**TASK TO CARRY OUT:**
After the line containing "You are a computer-use agent. The", write nothing more; before it, reproduce every line of the material below exactly, starting with the first.
----------------
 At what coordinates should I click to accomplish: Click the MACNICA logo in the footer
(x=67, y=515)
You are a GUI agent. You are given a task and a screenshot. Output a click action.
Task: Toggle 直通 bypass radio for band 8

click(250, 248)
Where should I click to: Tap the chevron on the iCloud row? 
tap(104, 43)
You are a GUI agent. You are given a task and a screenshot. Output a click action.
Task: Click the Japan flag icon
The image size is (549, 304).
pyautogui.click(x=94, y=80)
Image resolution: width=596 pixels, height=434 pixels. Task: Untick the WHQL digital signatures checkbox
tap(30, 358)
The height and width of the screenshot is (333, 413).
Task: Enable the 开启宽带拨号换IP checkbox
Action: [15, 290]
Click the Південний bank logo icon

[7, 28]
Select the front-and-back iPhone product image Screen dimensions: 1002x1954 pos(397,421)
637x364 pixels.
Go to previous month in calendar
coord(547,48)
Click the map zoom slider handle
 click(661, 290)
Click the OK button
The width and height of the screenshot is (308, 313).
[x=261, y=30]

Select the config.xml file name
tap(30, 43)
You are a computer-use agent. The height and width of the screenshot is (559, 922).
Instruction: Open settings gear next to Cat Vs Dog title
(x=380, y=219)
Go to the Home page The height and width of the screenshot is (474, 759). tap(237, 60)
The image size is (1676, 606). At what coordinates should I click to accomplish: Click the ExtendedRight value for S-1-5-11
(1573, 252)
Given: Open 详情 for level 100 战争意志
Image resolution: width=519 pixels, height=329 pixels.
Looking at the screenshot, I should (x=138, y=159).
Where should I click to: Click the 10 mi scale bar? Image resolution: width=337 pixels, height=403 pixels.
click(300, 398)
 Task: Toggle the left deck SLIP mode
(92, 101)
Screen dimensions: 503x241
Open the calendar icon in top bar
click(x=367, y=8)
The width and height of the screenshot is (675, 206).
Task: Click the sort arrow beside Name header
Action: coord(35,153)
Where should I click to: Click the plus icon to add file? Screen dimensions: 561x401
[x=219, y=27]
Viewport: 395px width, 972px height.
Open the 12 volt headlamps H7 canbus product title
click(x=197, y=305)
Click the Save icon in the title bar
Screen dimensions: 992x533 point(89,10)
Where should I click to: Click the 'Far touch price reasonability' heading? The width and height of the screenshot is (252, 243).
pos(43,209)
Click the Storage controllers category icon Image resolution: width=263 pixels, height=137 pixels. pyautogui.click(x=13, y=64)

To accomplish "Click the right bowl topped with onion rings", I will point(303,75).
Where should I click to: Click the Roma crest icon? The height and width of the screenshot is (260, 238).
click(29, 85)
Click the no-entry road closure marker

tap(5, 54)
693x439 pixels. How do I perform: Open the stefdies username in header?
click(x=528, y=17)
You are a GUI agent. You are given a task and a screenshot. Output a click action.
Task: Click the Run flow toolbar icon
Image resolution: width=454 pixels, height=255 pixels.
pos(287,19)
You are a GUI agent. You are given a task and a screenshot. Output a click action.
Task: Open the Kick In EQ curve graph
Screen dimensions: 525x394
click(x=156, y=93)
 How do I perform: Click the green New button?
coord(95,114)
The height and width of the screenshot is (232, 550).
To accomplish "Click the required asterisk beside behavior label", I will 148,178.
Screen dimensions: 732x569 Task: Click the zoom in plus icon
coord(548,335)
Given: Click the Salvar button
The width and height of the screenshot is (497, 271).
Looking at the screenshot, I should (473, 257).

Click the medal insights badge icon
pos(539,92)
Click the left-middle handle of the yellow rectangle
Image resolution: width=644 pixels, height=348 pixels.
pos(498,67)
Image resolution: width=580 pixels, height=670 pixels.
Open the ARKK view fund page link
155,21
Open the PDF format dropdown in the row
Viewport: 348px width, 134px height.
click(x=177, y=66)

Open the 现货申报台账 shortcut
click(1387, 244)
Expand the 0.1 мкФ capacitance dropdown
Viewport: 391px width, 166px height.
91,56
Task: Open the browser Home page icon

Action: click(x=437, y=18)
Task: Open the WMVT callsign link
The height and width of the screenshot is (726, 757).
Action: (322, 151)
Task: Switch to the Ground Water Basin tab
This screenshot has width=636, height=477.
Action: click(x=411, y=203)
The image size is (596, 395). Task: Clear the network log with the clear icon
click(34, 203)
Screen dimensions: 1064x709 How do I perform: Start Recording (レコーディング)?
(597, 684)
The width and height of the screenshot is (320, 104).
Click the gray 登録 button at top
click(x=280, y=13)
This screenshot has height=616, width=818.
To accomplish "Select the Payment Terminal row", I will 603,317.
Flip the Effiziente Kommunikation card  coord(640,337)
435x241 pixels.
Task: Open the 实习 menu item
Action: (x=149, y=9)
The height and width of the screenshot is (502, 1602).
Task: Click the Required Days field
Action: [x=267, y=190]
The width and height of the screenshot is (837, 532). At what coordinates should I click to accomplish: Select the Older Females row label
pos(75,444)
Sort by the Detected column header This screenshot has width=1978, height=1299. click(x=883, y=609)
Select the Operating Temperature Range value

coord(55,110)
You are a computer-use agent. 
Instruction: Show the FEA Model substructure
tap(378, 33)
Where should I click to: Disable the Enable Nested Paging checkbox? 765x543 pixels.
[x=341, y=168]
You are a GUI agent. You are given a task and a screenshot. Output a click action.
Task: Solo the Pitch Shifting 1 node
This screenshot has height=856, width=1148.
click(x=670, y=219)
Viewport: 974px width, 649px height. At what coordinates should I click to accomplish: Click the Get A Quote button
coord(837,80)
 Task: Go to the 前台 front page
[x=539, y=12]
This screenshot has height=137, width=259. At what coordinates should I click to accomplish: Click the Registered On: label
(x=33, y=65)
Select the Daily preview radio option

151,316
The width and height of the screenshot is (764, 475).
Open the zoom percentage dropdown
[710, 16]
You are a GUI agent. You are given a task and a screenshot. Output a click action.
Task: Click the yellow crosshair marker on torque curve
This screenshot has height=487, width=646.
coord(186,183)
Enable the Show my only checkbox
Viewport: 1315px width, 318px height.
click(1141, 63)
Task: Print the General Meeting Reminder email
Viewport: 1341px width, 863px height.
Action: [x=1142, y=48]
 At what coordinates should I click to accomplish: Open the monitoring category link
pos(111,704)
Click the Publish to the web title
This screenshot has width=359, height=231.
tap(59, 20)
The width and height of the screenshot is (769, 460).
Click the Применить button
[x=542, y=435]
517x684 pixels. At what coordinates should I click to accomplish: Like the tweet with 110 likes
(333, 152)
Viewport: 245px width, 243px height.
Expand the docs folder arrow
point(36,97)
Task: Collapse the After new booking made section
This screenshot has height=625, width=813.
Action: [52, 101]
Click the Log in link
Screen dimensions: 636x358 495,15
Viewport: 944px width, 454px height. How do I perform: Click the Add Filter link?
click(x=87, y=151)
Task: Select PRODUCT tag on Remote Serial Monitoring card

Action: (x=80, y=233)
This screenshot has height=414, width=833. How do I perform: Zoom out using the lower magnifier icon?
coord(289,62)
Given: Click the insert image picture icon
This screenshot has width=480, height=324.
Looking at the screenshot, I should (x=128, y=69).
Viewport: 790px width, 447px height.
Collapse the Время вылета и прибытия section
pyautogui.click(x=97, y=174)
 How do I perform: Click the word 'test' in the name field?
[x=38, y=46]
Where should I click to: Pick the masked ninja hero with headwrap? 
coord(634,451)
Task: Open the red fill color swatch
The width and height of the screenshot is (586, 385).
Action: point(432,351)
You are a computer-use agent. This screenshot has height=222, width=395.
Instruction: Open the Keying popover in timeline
----------------
**REPLY TO THE EXERCISE:**
 At what coordinates should I click to accomplish: Click the MACNICA logo in the footer
(x=67, y=515)
You are a GUI agent. You are given a task and a screenshot. Output a click action.
Task: Toggle 直通 bypass radio for band 8

click(250, 248)
Where should I click to: Tap the chevron on the iCloud row? 
tap(104, 43)
You are a GUI agent. You are given a task and a screenshot. Output a click action.
Task: Click the Japan flag icon
The image size is (549, 304).
pyautogui.click(x=94, y=80)
Image resolution: width=596 pixels, height=434 pixels. Task: Untick the WHQL digital signatures checkbox
tap(30, 358)
The height and width of the screenshot is (333, 413).
Task: Enable the 开启宽带拨号换IP checkbox
Action: [15, 290]
Click the Південний bank logo icon

[7, 28]
Select the front-and-back iPhone product image Screen dimensions: 1002x1954 pos(397,421)
637x364 pixels.
Go to previous month in calendar
coord(547,48)
Click the map zoom slider handle
 click(661, 290)
Click the OK button
The width and height of the screenshot is (308, 313).
[x=261, y=30]

Select the config.xml file name
tap(30, 43)
You are a computer-use agent. The height and width of the screenshot is (559, 922).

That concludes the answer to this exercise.